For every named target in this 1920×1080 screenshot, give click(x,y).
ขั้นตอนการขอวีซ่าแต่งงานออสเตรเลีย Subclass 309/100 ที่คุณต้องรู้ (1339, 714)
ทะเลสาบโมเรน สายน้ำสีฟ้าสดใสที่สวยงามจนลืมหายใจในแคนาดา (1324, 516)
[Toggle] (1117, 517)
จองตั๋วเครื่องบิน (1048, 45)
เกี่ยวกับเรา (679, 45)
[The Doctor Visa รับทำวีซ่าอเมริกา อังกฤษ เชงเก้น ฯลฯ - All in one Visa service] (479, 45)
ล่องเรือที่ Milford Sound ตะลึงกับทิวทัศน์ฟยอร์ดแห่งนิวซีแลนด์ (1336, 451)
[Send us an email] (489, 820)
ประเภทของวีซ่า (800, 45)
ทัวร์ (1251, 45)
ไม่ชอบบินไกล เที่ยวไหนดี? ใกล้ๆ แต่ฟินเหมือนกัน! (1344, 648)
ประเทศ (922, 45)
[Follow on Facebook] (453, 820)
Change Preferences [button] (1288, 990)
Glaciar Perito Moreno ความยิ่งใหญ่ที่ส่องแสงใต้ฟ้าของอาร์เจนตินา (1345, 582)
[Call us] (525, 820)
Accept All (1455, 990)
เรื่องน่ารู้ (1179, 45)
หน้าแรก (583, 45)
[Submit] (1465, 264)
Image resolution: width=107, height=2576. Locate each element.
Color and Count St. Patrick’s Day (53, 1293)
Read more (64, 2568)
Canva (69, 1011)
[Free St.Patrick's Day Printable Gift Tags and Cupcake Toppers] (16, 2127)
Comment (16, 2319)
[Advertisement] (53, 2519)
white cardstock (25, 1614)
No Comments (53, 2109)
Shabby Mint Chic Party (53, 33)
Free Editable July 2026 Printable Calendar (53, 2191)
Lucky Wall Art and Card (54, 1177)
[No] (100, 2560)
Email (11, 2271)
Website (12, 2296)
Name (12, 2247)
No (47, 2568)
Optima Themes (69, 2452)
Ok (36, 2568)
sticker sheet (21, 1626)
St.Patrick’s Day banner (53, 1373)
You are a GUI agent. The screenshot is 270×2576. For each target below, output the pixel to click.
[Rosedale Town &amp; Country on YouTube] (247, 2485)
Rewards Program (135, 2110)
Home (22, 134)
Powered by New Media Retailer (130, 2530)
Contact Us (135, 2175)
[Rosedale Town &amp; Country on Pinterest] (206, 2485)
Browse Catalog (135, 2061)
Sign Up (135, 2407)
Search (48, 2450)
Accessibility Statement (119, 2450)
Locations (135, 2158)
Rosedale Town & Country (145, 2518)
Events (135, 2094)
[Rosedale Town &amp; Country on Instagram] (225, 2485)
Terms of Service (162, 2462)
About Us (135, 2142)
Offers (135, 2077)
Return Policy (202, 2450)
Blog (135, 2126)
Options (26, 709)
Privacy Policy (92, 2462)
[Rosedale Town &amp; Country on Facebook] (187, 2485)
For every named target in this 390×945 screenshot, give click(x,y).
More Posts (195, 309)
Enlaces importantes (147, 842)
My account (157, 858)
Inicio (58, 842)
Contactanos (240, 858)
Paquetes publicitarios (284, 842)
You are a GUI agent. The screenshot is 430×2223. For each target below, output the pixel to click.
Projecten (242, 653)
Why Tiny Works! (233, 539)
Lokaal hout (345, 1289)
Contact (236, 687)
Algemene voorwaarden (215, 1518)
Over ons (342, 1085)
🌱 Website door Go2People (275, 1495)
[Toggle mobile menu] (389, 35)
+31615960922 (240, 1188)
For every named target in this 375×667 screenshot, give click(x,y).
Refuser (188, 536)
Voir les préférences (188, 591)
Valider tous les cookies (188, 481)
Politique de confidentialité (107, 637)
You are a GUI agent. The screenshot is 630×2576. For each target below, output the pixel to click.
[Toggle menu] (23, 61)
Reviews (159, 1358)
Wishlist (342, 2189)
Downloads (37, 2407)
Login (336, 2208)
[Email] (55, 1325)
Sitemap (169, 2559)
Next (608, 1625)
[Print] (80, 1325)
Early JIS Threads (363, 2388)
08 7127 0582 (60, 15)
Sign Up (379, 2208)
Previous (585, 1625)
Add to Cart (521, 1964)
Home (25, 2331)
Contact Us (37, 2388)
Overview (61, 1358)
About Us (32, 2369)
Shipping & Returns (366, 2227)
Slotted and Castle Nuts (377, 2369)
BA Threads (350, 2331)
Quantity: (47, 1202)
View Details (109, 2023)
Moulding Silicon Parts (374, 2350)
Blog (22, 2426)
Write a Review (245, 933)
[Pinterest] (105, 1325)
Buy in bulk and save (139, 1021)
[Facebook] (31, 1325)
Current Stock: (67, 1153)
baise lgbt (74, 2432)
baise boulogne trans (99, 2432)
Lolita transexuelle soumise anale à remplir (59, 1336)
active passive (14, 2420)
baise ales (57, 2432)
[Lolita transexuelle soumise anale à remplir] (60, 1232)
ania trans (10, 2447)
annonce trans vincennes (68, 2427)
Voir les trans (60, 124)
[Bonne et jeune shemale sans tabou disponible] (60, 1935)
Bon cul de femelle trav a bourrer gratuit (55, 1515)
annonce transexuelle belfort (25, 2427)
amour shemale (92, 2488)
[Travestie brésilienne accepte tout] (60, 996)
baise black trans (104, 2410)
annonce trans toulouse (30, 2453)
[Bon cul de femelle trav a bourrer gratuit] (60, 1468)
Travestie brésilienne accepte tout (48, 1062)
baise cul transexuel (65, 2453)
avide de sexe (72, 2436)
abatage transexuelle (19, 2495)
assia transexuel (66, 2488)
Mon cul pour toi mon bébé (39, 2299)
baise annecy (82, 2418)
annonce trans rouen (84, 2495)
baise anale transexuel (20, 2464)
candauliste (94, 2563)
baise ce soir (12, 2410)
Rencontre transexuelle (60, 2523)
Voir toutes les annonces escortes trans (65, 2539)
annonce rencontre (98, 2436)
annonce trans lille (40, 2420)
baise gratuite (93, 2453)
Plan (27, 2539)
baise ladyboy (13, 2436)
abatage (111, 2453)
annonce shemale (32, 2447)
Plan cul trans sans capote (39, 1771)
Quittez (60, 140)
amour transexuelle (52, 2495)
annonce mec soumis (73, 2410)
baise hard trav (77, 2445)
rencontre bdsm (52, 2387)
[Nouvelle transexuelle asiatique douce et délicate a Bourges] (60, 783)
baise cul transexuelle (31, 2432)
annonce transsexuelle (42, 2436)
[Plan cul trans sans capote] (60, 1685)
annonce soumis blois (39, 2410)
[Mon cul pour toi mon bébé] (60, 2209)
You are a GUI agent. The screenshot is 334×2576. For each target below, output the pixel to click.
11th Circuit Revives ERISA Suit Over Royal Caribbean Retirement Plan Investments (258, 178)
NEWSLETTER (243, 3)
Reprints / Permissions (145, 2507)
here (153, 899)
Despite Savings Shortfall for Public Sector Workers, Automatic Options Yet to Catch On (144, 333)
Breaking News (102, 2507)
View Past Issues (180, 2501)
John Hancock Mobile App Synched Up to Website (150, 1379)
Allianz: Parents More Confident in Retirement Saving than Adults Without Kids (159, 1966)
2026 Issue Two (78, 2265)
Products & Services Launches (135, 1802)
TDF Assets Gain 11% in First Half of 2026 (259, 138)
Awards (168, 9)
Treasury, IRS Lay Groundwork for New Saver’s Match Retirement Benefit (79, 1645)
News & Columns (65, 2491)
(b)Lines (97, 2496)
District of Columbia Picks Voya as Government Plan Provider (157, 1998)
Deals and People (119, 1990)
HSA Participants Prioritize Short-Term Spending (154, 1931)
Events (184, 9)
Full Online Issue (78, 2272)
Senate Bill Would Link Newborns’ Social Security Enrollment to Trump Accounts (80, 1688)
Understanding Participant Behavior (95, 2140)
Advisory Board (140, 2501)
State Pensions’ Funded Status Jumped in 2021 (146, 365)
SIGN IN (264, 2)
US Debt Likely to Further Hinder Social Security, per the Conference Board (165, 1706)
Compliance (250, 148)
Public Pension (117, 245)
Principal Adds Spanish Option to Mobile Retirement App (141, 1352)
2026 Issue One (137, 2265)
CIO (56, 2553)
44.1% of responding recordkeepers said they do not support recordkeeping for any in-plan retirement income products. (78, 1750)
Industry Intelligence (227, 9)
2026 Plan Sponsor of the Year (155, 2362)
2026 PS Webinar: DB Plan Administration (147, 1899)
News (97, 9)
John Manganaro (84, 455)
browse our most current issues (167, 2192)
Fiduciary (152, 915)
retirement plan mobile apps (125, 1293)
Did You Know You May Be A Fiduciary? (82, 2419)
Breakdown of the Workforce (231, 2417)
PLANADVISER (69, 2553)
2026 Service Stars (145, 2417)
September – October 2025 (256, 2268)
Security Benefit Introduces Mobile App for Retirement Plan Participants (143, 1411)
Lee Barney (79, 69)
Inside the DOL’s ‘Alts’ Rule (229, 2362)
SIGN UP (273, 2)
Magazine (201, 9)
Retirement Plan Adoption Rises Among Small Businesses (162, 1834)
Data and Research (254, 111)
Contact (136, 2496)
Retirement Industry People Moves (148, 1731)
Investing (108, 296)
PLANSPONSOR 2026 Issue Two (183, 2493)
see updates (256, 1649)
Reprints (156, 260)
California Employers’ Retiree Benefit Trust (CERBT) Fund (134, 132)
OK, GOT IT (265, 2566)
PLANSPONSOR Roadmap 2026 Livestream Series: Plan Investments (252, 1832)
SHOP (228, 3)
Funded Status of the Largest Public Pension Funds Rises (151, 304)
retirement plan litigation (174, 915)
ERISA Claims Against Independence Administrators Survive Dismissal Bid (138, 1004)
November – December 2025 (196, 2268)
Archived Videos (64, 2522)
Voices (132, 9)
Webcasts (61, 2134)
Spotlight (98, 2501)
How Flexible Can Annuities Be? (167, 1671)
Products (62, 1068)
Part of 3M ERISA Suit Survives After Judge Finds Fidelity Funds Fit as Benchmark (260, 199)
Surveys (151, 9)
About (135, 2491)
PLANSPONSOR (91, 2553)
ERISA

* * * * * * *

*AIM OF THE EXERCISE*
Transcribe the records above exactly, beginning at the line that contains "CIO (56, 2553)" and ending with the line that contains "Fiduciary (152, 915)", both included, and nothing else.

*REPLY*
CIO (56, 2553)
44.1% of responding recordkeepers said they do not support recordkeeping for any in-plan retirement income products. (78, 1750)
Industry Intelligence (227, 9)
2026 Plan Sponsor of the Year (155, 2362)
2026 PS Webinar: DB Plan Administration (147, 1899)
News (97, 9)
John Manganaro (84, 455)
browse our most current issues (167, 2192)
Fiduciary (152, 915)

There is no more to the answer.